28. PW.3, son of the deceased and accused No.1 turned hostile.

29. PW.4, maternal uncle of the deceased also deposed in the same lines as deposed by PW.1 and PW.2. During cross-examination, PW.4 has admitted that they have not given any complaint with regard to the alleged harassment of deceased by the accused. However, he has further admitted that he has advised PW.1 to give a complaint, but PW.1 expressed that as the accused are their relatives, compromise can be affected in the presence of the Corporator. PW.4 did not give any complaint against the accused.

30. PW.5, panch witness, deposed about conducting inquest on the dead body of the deceased in his presence.

31. PW.6, Supervisor in St. Anthony High School, deposed about his finding the dead body in the nala and informing the same to the police.

32. PW.7, neighbour of the deceased, deposed about deceased handing over of keys to her on 25.7.2007 at about 4.00 p.m. and asking her  to hand over the same to her family members whoever comes first. At about 5.00 p.m. accused No.2 came to the house and that she handed over the keys to her. PW.7, during cross-examination, has admitted in the following manner:

“The neighbour of the accused on their left is one Mallesh, and one Dubba Raj is the neighbour on their right. I have been residing in Basheerbagh in the said locality since 5 yrs. Myself and the deceased are acquainted with each other and all on visiting terms. So far as I know, the deceased was living happily with the accused. A.1, A.5, and their other Brother Ramesh reside separately though in the same premises. A.2 resides along with A.5. The family members of the deceased and her relatives used to visit the house of the deceased, and the accused also used to attend the functions in the house of the parents of the deceased. P.W.3 used to reside along with A.1 while the deceased was alive. The deceased used to take him to the school every day.”

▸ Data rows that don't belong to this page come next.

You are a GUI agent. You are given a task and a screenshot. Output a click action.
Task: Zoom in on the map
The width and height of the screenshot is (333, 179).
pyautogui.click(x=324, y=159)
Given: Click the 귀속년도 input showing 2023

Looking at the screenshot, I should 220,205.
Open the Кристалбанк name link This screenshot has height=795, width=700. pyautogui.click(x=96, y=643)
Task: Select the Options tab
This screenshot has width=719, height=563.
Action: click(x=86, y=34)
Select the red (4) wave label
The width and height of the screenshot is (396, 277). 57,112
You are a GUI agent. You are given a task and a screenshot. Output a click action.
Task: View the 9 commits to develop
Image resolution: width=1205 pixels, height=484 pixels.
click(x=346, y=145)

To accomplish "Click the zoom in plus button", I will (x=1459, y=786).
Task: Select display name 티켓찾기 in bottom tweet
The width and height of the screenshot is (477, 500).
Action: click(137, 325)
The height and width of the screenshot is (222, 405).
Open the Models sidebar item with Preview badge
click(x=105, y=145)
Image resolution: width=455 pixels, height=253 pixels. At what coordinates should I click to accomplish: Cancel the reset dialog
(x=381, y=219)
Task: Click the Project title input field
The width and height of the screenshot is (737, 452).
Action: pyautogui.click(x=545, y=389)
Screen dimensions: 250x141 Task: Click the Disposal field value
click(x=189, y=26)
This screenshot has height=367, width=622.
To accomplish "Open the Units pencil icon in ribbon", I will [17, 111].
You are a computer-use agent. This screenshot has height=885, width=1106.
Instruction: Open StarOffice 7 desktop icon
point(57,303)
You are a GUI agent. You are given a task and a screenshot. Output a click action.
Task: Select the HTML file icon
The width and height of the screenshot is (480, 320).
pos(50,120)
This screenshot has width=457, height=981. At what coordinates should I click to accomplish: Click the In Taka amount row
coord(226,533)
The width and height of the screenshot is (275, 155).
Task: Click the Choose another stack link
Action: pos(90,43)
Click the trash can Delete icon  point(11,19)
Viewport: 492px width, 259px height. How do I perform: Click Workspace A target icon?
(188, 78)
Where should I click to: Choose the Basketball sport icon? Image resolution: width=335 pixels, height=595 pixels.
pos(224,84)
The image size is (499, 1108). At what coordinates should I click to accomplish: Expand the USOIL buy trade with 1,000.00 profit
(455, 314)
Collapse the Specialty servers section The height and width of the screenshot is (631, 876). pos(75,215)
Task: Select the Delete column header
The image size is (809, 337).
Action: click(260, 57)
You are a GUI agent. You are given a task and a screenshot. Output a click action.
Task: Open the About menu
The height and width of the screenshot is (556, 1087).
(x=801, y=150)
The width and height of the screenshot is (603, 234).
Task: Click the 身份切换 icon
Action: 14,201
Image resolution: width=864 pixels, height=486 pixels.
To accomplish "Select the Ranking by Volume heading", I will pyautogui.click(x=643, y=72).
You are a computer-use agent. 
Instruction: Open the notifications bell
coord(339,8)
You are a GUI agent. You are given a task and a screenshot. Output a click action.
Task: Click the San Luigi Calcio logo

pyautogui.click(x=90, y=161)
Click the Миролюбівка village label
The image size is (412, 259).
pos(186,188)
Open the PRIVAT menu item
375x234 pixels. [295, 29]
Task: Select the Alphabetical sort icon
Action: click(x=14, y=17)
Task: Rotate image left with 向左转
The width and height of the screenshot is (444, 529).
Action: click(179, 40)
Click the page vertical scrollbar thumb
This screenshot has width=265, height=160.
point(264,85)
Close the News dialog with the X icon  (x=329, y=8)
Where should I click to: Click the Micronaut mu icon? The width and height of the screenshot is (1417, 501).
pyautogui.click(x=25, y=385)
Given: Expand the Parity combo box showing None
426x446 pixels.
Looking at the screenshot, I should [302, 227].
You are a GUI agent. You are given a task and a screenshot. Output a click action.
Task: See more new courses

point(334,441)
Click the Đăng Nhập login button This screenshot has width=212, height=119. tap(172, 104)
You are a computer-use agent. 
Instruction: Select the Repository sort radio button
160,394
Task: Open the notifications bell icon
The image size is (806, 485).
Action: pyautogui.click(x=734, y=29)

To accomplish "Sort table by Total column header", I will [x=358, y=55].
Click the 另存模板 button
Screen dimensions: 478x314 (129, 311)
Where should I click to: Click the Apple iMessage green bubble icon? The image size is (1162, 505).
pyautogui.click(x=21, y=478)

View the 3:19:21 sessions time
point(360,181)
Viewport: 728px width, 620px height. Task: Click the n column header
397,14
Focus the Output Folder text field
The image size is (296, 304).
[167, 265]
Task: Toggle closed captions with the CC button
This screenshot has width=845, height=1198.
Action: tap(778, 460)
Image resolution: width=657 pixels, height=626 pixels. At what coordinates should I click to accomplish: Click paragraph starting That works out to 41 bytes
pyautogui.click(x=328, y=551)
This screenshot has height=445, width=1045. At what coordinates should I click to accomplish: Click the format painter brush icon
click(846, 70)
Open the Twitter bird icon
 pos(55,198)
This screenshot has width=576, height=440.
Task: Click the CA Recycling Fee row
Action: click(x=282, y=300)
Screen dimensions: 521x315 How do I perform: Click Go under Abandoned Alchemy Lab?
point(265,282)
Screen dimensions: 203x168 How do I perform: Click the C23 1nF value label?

33. PW.11, S.I. of Police, Narayanaguda Police Station admitted in his cross-examination that he did not collect any document of plot which was stated by PW.1 and to show that accused No.1 gifted plot to his sister and so also he did not collect any document for gold and other articles given at the time of marriage. PW.11 further admitted that PW.1 did not state before him that accused No.2 was not willing for marriage but his brother- in-law was very particular and also took a promise from him regarding the same. He has further admitted that PW.2 did not state before him that accused No.1 and 2 and 4 harassed the deceased for money and whenever he went to their house, he had to take permission from accused No.4 and accused No.1 expressed that they were giving Rs.1 lakh as dowry to their KL,J Crl.A. No.1284 of 2008 another sister, whereas he was given Rs.10,000/- only. PW.11 further deposed PW.4 did not state before him that PW.1 gave Rs.40,000/- after retirement and accused No.1 refused the amount on the ground that it is insufficient and that then PW.1 gave Rs.50,000/- to accused No.1 and deceased tried to commit suicide and that PW.1 told him that he would seek the intervention of the councillor and the matter was conciliated.

34. By referring the above said depositions and admissions of prosecution witnesses, the learned counsel for the appellants would contend that there was no demand of dowry by the appellants – accused Nos.1, 2 and 4 in connection with the marriage of the deceased with accused No.1. The only allegation made by PW.1, 2 and 4 is that the accused demanded additional dowry at the time of marriage of second daughter of PW.1 i.e. sister of the deceased on the ground that PW.1 is giving dowry which is more than the dowry given to accused No.1 at the time of marriage.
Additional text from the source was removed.